According to Covey principle-centered leaders are people, regardless the gender, who work on the ground of natural principles, or laws, and make those principles into the center of their lives, into the center of their relationships with others, into the center of their agreements and contracts, into their management processes, and into their mission statements (Covey 1990).
In this book Covey attempts to expound habits that basically help people to achieve effectively success both in their professional and personal lives.
This book is supposed to serves as a leadership philosophy guide, the guidebook to personal fulfillment and professional success through “principle-centered leadership” based on principles, showing how goals of excellence and total quality express an innate human need for progress in personal and organizational life. The book is aimed to show that a world of business is still based on the “power-brokering” and “strong-armed” approach to leadership and it needs to be changed. This book supplies managers of any level with instruments and vocabulary to acquire proper leadership quality and become mediators of appropriate change.
Covey describes traditional business workplaces as small societies where the colleagues that work together share the same political and social needs and interests as all people do in the society in its broad direct meaning. Thus, he suggests exploiting a “principle-centered leadership” paradigm for businesses that presumably is based on time-proved social values. As for any society the most important things are the maintenance of stability and order just the same for sustained success and more efficacy of any business such important thing is adaptation of the unilateral authority and government of a management hierarchy that views employees as economic units, not social participators.
However, in the “human relations paradigm,” this power is, to some extent, more well-disposed, it takes into account and accepts emotional needs, while remains the same strong. “Human relations paradigm” uses the creativity and talent of employees more extensively, though preserves its utilitarian sense. In any event, employees are usually only a means to reach the target of the company. It often happens that their initiative is not appreciated. In other words, Covey draws the attention to the fact that very often employees are not considered to be political and social peers in most companies.
According to Covey companies are facing a need to use all of the talents of their employees in order to achieve active competition of an infinitely more complex and dynamic economic landscape. He implies that a new principle-centered leadership paradigm is required. Moreover this paradigm is centered at the social and political “principles” of “fairness, equity, justice, integrity, honesty, and trust” (Covey, 1990). Admittedly, it is a paradigm that provides full citizenship within a company to all employees.

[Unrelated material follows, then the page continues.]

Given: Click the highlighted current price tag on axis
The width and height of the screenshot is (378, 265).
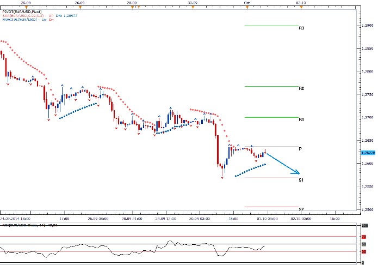Looking at the screenshot, I should (x=368, y=153).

The author describes characteristics of a company operating with application of principle-centered leadership paradigm. The authorized employee, who stands in the base of the company, is trustworthy, in other words, he or she is highly-qualified and possesses the features of integrity and maturity. Such individual trait of trustworthiness develops trusting relationships among all other members of the company to such extent that constitutes the foundations of the company’s success. Trust also assists to achieve highly efficient communications among the company staff. The company is managed in compliance with “win-win performance agreements with negotiated accountability and consequences stipulations” (Covey, 1990). With such agreements in place, explicit managerial control is replaced by self-supervision (Covey, 1990). The author asserts that companies that have taken over principle-centered leadership cease to be autocratic, and have established a form of democracy.
However, one question arises while reading this book. Is the principle-centered leadership really democratic? The implementation of principle-centered leadership involves top-down approach. This paradigm intended for top leaders, possessing wisdom, with the purpose to convert their organizations by “communicating vision, clarifying purposes,” and establishing an overriding, governing mission (Covey, 1990). The aim of mission formulating is to increase employees’ feeling of making contribution. The author provides long-winded explanation why he offered such behavior which can heighten an executive’s honor and authorities with others. It becomes apparent that the principle-centered leadership paradigm is supposed to rest on charismatic leadership, which often calls to emotions and not comprehensive participation.
Covey’s concept of principle-centered leadership is based to great extent on his debates that principles of cooperation among people are “self-evident, objective, and external” as the natural laws should be. However, such statement seems to lack sound reason. Impartiality, integrity, and justice are all disputable points that often fall under strenuous debate in society. The all-wise leader does not have a hold on the definition of those ideals.
Principle-centered leadership adopts the frame of employee authority, but in reality it seems to be, to more extent, a paradigm in motivation. The aim in principle-centered leadership is to make employees, in imperceptible way, believe that the company is being managed in a well-disposed, impartial manner “by all-knowing, high-minded leaders towards lofty goals” (Covey, 1990).
The author fails to provide compelling and strong examples of conflicts that may accompany principle-centered leadership concept. These potential conflicts are, actually, underestimated as inessential compared to the prevalent devotion to a transcendent mission.
In conclusion, Covey fails to convince the reader of efficacy of principle-centered leadership treating it as indefinite concept and applying, unfortunately, no social approach to form the basis of this concept.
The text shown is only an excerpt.